Mazzola seemed skeptical of the state being that involved in local housing and zoning matters.

“8-30g from Hartford is telling Ridgefield how it’s going to be done,” she said. “We the people of Ridgefield need to take that back into our hands.”

There are housing needs that the town should strive to address, Mazzola said, including veterans coming back to town after serving their country, and seniors on fixed incomes.

But she’s wary of state intervention.

“There seems to be this cookie-cutter formula brought down by the state that should fit with every town. And every town is unique,” Mazzola said. “And I think this committee should work on what works best of Ridgefield.”

Knapp, too, expressed concern about 8-30g’s potential affect on the town.
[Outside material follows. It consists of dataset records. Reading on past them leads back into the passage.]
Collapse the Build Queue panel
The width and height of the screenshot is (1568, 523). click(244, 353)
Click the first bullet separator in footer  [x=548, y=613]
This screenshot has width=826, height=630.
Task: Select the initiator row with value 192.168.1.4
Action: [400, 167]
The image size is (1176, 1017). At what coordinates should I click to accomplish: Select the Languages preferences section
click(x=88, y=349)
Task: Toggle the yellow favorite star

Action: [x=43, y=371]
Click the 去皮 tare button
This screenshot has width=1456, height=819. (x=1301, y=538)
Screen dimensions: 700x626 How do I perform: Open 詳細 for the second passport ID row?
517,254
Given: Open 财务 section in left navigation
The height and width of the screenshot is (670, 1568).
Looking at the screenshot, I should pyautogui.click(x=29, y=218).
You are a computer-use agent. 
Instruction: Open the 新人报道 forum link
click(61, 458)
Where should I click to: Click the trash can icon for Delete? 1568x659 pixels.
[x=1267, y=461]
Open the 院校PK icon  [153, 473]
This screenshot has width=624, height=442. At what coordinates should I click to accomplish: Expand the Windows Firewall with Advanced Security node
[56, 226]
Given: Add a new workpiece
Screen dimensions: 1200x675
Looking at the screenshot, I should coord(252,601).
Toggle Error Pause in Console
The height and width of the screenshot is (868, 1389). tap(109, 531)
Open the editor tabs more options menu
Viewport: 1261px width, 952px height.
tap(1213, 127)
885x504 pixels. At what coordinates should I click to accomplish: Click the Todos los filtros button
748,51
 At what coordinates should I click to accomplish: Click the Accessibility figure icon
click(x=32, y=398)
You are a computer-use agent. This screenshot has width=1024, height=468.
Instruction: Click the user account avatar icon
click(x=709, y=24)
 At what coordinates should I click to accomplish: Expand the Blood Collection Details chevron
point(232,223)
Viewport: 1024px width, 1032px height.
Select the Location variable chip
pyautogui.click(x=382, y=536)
“I’d like to be in a situation where we don’t need 8-30g,” she said.

Affordable Housing Committee Chairman Dave Goldenberg supported both nominations.

“Lori is an active in Ridgefield civic affairs and has a deep understanding of the concerns of Ridgefielders,” he told the selectmen.

“Sheryl has long been involved in the needs of adults with disabilities.”

Selectwoman Barbara Manners moved that the two be appointed to the Affordable Housing Committee, which had several vacancies, and Selectman Sean Connelly seconded the motion.

Selectman Bob Hebert was the dissenter in the 4-to-1 vote to approve the appointments. He said he wanted a better sense of how the two would fit into the work of the committee’s work and its mission.

He seemed concerned there was too much focus on the state’s 8-30g affordable housing law.

“The Affordable Housing Committee has a much broader scope than that,“ he said.